Stored data

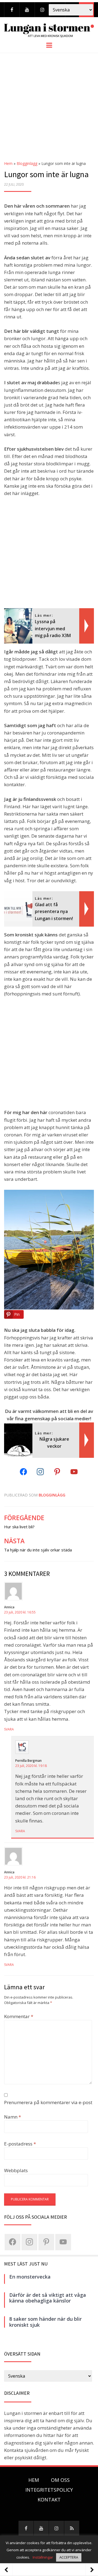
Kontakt (49, 2499)
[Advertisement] (49, 105)
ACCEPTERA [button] (68, 2557)
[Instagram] (42, 9)
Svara (9, 1729)
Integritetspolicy (49, 2489)
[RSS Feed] (71, 2528)
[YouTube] (27, 9)
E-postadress (20, 2144)
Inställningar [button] (43, 2557)
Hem (8, 163)
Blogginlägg (27, 163)
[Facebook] (11, 9)
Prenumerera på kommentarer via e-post (48, 2102)
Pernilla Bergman (28, 1760)
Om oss (60, 2480)
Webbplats (16, 2170)
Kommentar (18, 2016)
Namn (12, 2117)
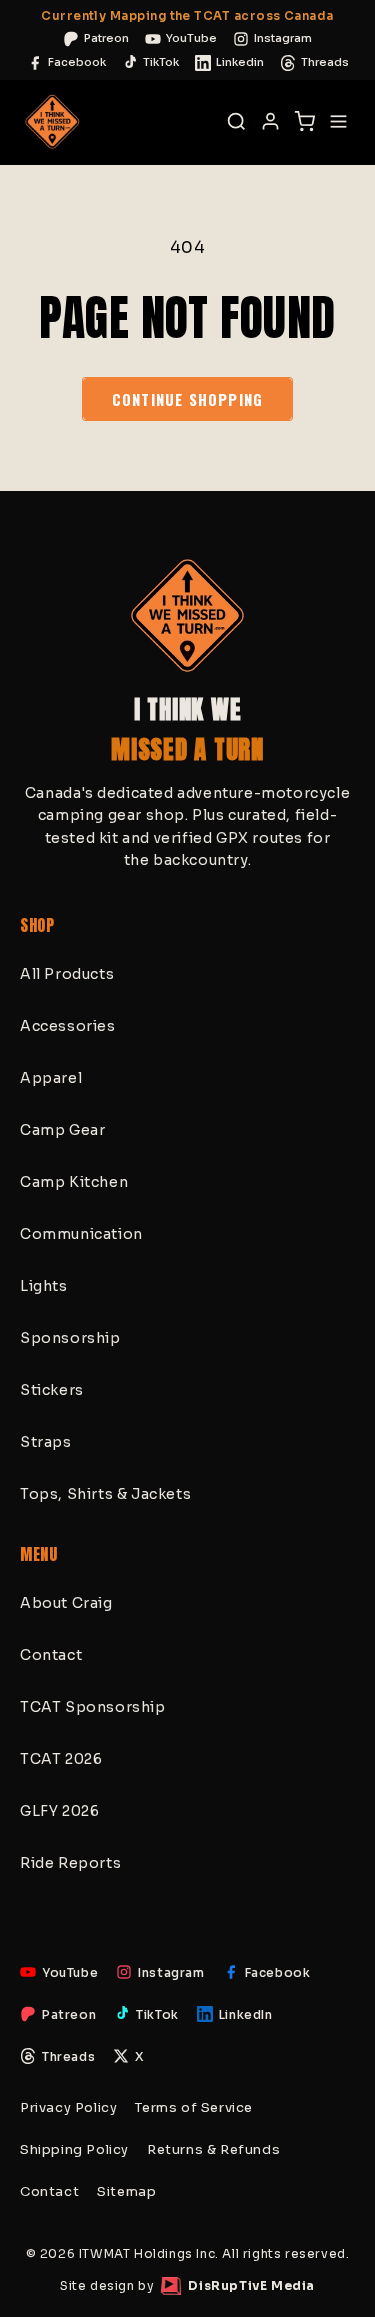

**WHAT YOU HAVE TO DO**. Go through the entries above and report each line with the string "button" in it.

**EXPECTED OUTPUT**.
ACCEPTERA [button] (68, 2557)
Inställningar [button] (43, 2557)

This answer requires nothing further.